Work to complete: Write out word for word the part of the data that begins with the line containing "Screen dimensions: 1167x734" and continues through the end of the data, including both of those ends. Leave the pictures out of your answer.

Data taken from a collection:
-- Start --
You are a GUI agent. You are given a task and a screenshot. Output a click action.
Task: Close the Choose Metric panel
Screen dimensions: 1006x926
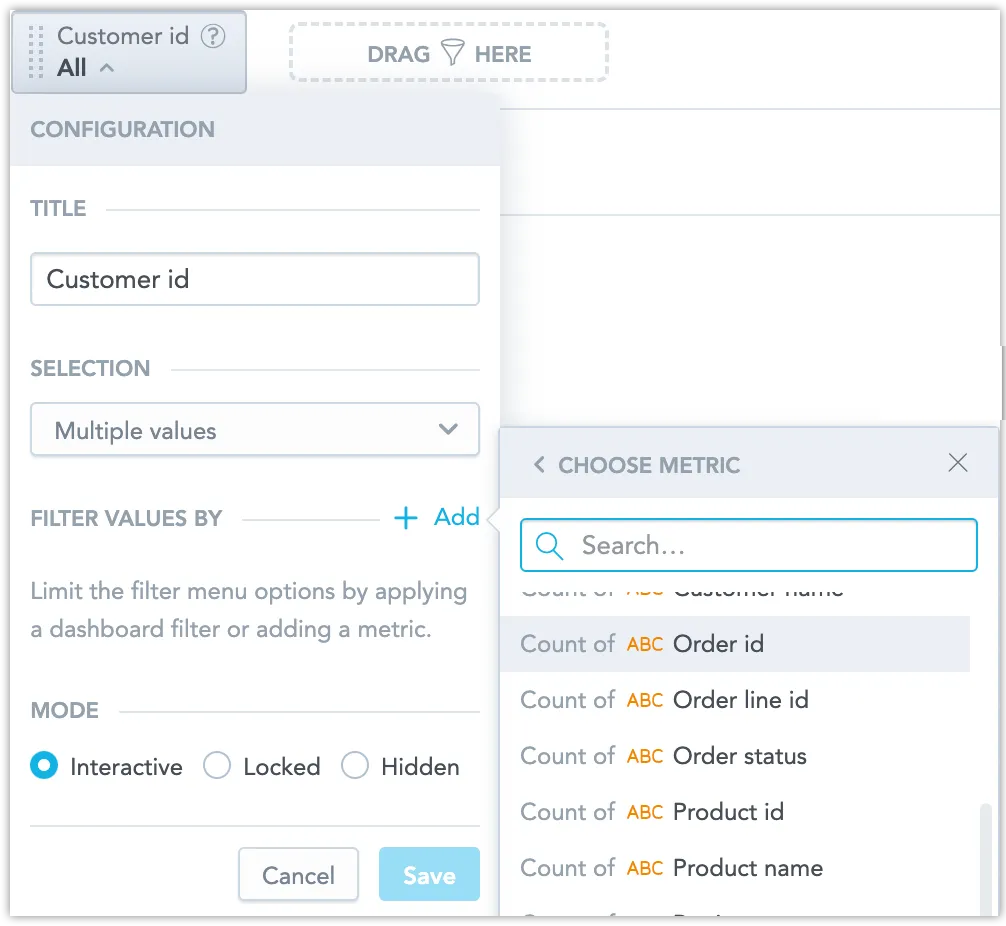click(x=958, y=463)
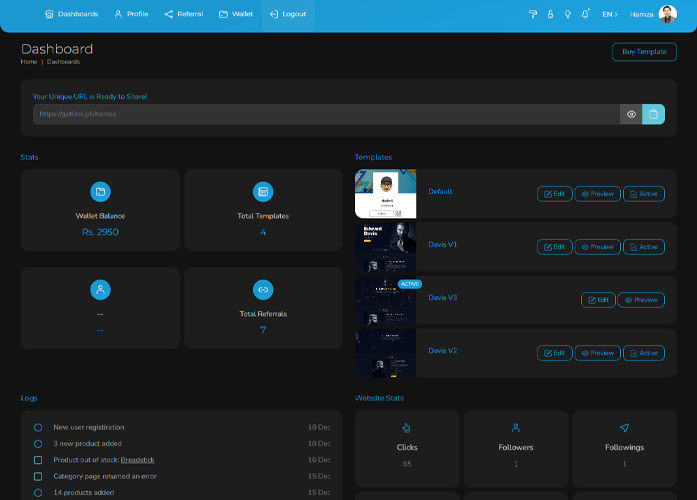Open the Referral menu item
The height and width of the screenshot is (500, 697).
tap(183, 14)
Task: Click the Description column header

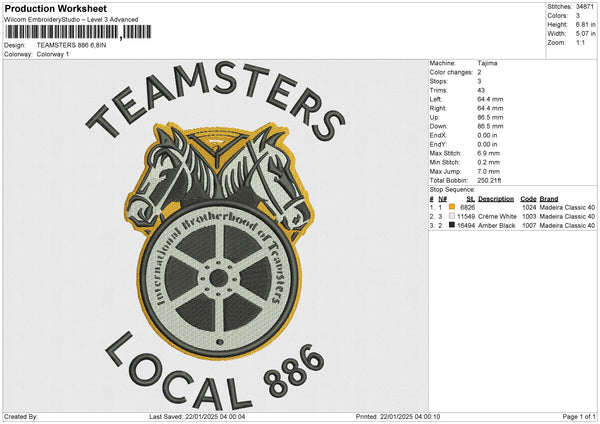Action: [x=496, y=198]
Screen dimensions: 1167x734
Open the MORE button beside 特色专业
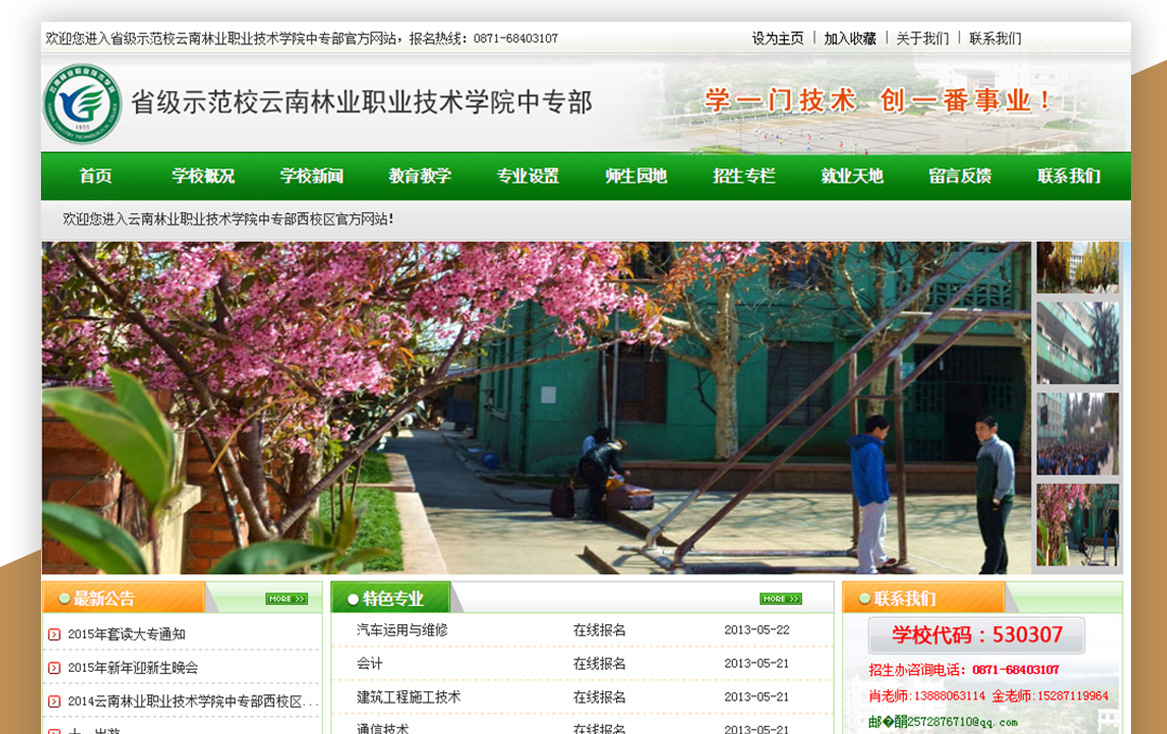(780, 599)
-- End --
Task response:
Screen dimensions: 1167x734
Open the MORE button beside 特色专业
(780, 599)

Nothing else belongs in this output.